С увеличением производства увеличился и приток рабочих. Их уже насчитывалось до четырех тысяч. Они селились в Раменском, в наемных крестьянских избах, по 20-30 человек вместе. Условия были ужасные. Дмитриев уговаривает своих доверителей, братьев Малютиных, открыть строительство жилья для рабочих. Стройкой непосредственно руководил он сам.

Директор убедил также хозяев основать школу для работающих подростков. В старом здании фабрики каким-то чудом были отвоеваны две комнаты для занятий. И, что не совсем понравилось фабрикантам, заменил всем учащимся 12-часовой рабочий день на 8-часовой. Взял грех на душу. Пришлось вместо двухсменной работы перейти на трехсменную.

– Теряем 10 тысяч рублей в год, – ворчали братья-капиталисты, но мирились: предприятие под руководством Дмитриева приобретало славу, сюда приезжали делегации, даже из-за границы. Это была хорошая реклама. В 1870 году Раменской фабрике на Всероссийской промышленной выставке была дана высшая награда – государственный герб.

При Дмитриеве в Раменском были открыты новая больница, родильный приют, баня. Директор гордился тем, что отменил на фабрике обыск рабочих и почти свел на нет штрафы.

В 1869 году Федора Михайловича пригласили в Московское техническое училище на кафедру механической обработки волокнистых веществ, где он читал лекции, одновременно оставаясь директором раменской фабрики. В те же годы он пишет свои научные труды.

“При составлении книги мы руководствовались преимущественно собственной практикой на раменской бумагопрядильной фабрике”, – объяснит он в предисловии к своему труду “Бумагопрядильное производство.

В своей речи “Об устройстве жилых помещений для рабочих на фабриках и заводах”, произнесенной в техническом училище в 1876 году, профессор также говорит о Раменской фабрике, с которой навсегда связал свою жизнь.
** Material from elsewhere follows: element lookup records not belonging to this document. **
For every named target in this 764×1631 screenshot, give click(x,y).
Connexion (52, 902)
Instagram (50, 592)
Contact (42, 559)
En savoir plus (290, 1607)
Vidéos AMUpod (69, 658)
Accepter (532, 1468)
Умер Ф.М. Дмитриев 30 сентября 1882 года в имении Малютиных в Курской губернии. Экстренным поездом гроб с телом покойного был доставлен в Раменское и при великом стечении народа похоронен в особом склепе рядом с церковью.

Благоустройство фабрики, забота, проявленная директором Дмитриевым, вызвали большой наплыв рабочих. В 1897 году население Раменского составило восемь с половиной тысяч, из них в фабричном поселке проживало 6 885 человек? В дальнейшем оно все больше увеличивалось, что дало возможность село Раменское в 1926 году преобразовать в город.

Мы довольно подробно рассказали о Раменской фабрике еще и потому, что ее судьба в будущем, в 20-м веке не раз будет пересекаться с люберецким заводом имени Ухтомского – во времена революций, забастовок и гражданской войны.